[Instruction]: Transcribe each of the entries below character for character, keeping every line as it appears.

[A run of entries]
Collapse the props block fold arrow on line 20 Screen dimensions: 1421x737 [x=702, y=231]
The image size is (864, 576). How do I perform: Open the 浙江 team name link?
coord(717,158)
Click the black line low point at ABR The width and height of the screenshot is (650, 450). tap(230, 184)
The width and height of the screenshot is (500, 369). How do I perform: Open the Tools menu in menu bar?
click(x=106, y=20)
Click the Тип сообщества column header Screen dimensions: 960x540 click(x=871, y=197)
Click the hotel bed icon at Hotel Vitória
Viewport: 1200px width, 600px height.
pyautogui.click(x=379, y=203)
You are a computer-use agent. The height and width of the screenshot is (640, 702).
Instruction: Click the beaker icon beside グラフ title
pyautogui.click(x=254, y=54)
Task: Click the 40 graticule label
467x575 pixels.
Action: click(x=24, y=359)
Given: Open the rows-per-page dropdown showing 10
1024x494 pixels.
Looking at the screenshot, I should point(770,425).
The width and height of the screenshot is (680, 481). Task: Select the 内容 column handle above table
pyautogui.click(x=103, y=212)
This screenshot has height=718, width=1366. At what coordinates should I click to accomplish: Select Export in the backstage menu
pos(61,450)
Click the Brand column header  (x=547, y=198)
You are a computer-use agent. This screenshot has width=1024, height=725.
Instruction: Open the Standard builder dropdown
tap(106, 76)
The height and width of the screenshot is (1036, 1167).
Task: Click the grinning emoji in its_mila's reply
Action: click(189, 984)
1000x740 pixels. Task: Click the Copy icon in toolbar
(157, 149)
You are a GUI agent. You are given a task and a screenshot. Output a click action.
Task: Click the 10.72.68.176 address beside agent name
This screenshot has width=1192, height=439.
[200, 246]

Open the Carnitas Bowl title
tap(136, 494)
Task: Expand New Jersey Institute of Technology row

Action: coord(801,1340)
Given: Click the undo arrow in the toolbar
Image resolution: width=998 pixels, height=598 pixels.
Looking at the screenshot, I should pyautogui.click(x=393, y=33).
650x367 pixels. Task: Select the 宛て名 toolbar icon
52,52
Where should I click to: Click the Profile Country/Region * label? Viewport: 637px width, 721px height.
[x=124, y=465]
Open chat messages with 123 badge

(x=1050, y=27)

[Reply to the task]:
Collapse the props block fold arrow on line 20 Screen dimensions: 1421x737 [x=702, y=231]
The image size is (864, 576). How do I perform: Open the 浙江 team name link?
coord(717,158)
Click the black line low point at ABR The width and height of the screenshot is (650, 450). tap(230, 184)
The width and height of the screenshot is (500, 369). How do I perform: Open the Tools menu in menu bar?
click(x=106, y=20)
Click the Тип сообщества column header Screen dimensions: 960x540 click(x=871, y=197)
Click the hotel bed icon at Hotel Vitória
Viewport: 1200px width, 600px height.
pyautogui.click(x=379, y=203)
You are a computer-use agent. The height and width of the screenshot is (640, 702).
Instruction: Click the beaker icon beside グラフ title
pyautogui.click(x=254, y=54)
Task: Click the 40 graticule label
467x575 pixels.
Action: click(x=24, y=359)
Given: Open the rows-per-page dropdown showing 10
1024x494 pixels.
Looking at the screenshot, I should point(770,425).
The width and height of the screenshot is (680, 481). Task: Select the 内容 column handle above table
pyautogui.click(x=103, y=212)
This screenshot has height=718, width=1366. At what coordinates should I click to accomplish: Select Export in the backstage menu
pos(61,450)
Click the Brand column header  (x=547, y=198)
You are a computer-use agent. This screenshot has width=1024, height=725.
Instruction: Open the Standard builder dropdown
tap(106, 76)
The height and width of the screenshot is (1036, 1167).
Task: Click the grinning emoji in its_mila's reply
Action: click(189, 984)
1000x740 pixels. Task: Click the Copy icon in toolbar
(157, 149)
You are a GUI agent. You are given a task and a screenshot. Output a click action.
Task: Click the 10.72.68.176 address beside agent name
This screenshot has width=1192, height=439.
[200, 246]

Open the Carnitas Bowl title
tap(136, 494)
Task: Expand New Jersey Institute of Technology row

Action: coord(801,1340)
Given: Click the undo arrow in the toolbar
Image resolution: width=998 pixels, height=598 pixels.
Looking at the screenshot, I should pyautogui.click(x=393, y=33).
650x367 pixels. Task: Select the 宛て名 toolbar icon
52,52
Where should I click to: Click the Profile Country/Region * label? Viewport: 637px width, 721px height.
[x=124, y=465]
Open chat messages with 123 badge

(x=1050, y=27)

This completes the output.